(Collected data)

=== Section Start ===

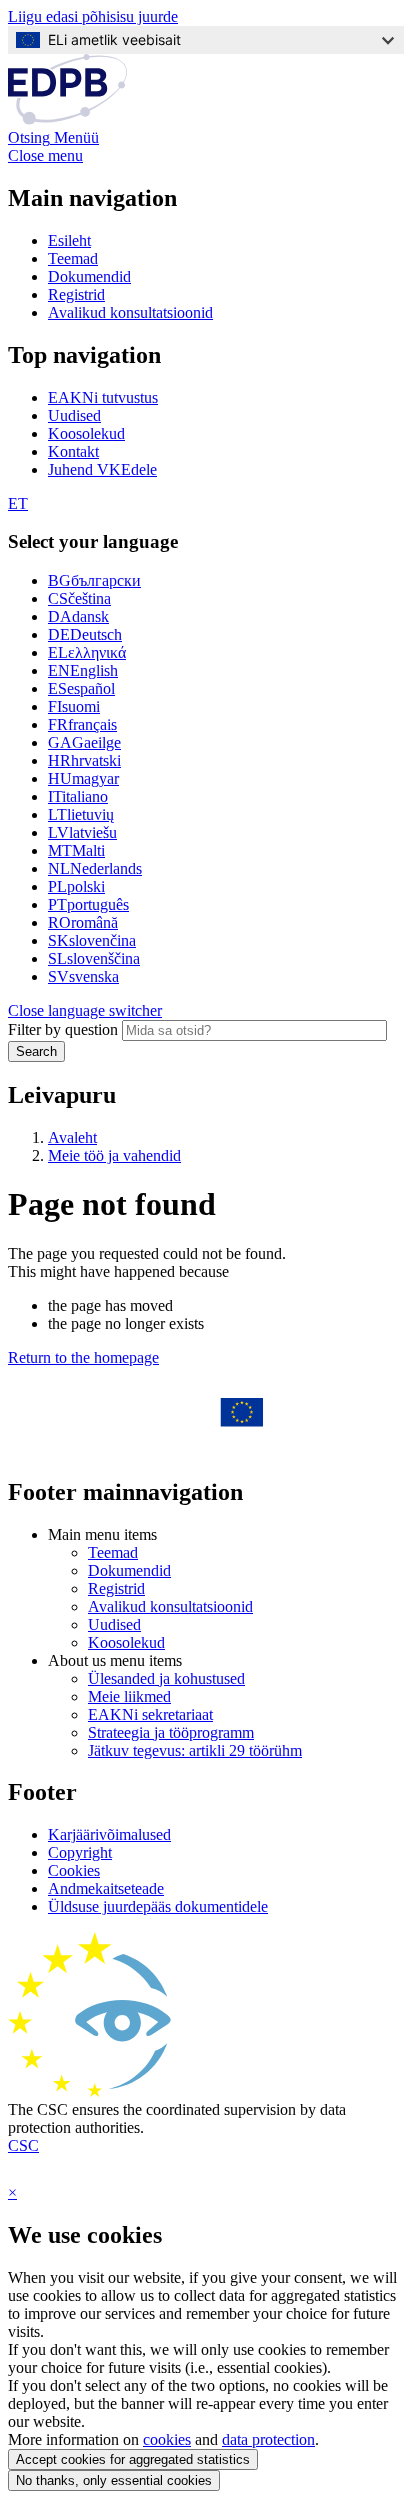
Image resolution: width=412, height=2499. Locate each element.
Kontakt (73, 451)
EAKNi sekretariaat (150, 1714)
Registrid (76, 294)
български (94, 580)
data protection (268, 2439)
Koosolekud (86, 433)
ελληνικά (87, 652)
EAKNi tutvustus (103, 397)
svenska (83, 976)
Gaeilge (84, 742)
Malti (76, 850)
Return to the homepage (83, 1357)
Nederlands (95, 868)
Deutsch (85, 634)
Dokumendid (89, 276)
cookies (167, 2439)
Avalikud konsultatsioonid (130, 312)
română (83, 922)
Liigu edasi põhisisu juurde (93, 16)
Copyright (80, 1852)
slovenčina (92, 940)
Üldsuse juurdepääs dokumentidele (158, 1906)
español (81, 688)
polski (76, 886)
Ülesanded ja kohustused (166, 1678)
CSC (23, 2145)
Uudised (74, 415)
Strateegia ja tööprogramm (171, 1732)
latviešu (82, 832)
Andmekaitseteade (106, 1888)
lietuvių (81, 814)
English (83, 670)
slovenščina (94, 958)
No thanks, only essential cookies (114, 2480)
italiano (78, 796)
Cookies (74, 1870)
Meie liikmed (129, 1696)
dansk (78, 616)
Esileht (69, 240)
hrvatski (84, 760)
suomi (74, 706)
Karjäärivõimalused (109, 1834)
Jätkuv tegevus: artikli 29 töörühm (195, 1750)
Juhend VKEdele (102, 469)
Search (36, 1051)
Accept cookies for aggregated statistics (133, 2459)
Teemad (73, 258)
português (88, 904)
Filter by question (63, 1029)
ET (18, 503)
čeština (79, 598)
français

=== Section End ===

Exactly as written, return each line above and leave the pictures behind.

Image resolution: width=412, height=2499. Locate each element.
Kontakt (73, 451)
EAKNi sekretariaat (150, 1714)
Registrid (76, 294)
български (94, 580)
data protection (268, 2439)
Koosolekud (86, 433)
ελληνικά (87, 652)
EAKNi tutvustus (103, 397)
svenska (83, 976)
Gaeilge (84, 742)
Malti (76, 850)
Return to the homepage (83, 1357)
Nederlands (95, 868)
Deutsch (85, 634)
Dokumendid (89, 276)
cookies (167, 2439)
Avalikud konsultatsioonid (130, 312)
română (83, 922)
Liigu edasi põhisisu juurde (93, 16)
Copyright (80, 1852)
slovenčina (92, 940)
Üldsuse juurdepääs dokumentidele (158, 1906)
español (81, 688)
polski (76, 886)
Ülesanded ja kohustused (166, 1678)
CSC (23, 2145)
Uudised (74, 415)
Strateegia ja tööprogramm (171, 1732)
latviešu (82, 832)
Andmekaitseteade (106, 1888)
lietuvių (81, 814)
English (83, 670)
slovenščina (94, 958)
No thanks, only essential cookies (114, 2480)
italiano (78, 796)
Cookies (74, 1870)
Meie liikmed (129, 1696)
dansk (78, 616)
Esileht (69, 240)
hrvatski (84, 760)
suomi (74, 706)
Karjäärivõimalused (109, 1834)
Jätkuv tegevus: artikli 29 töörühm (195, 1750)
Juhend VKEdele (102, 469)
Search (36, 1051)
Accept cookies for aggregated statistics (133, 2459)
Teemad (73, 258)
português (88, 904)
Filter by question (63, 1029)
ET (18, 503)
čeština (79, 598)
français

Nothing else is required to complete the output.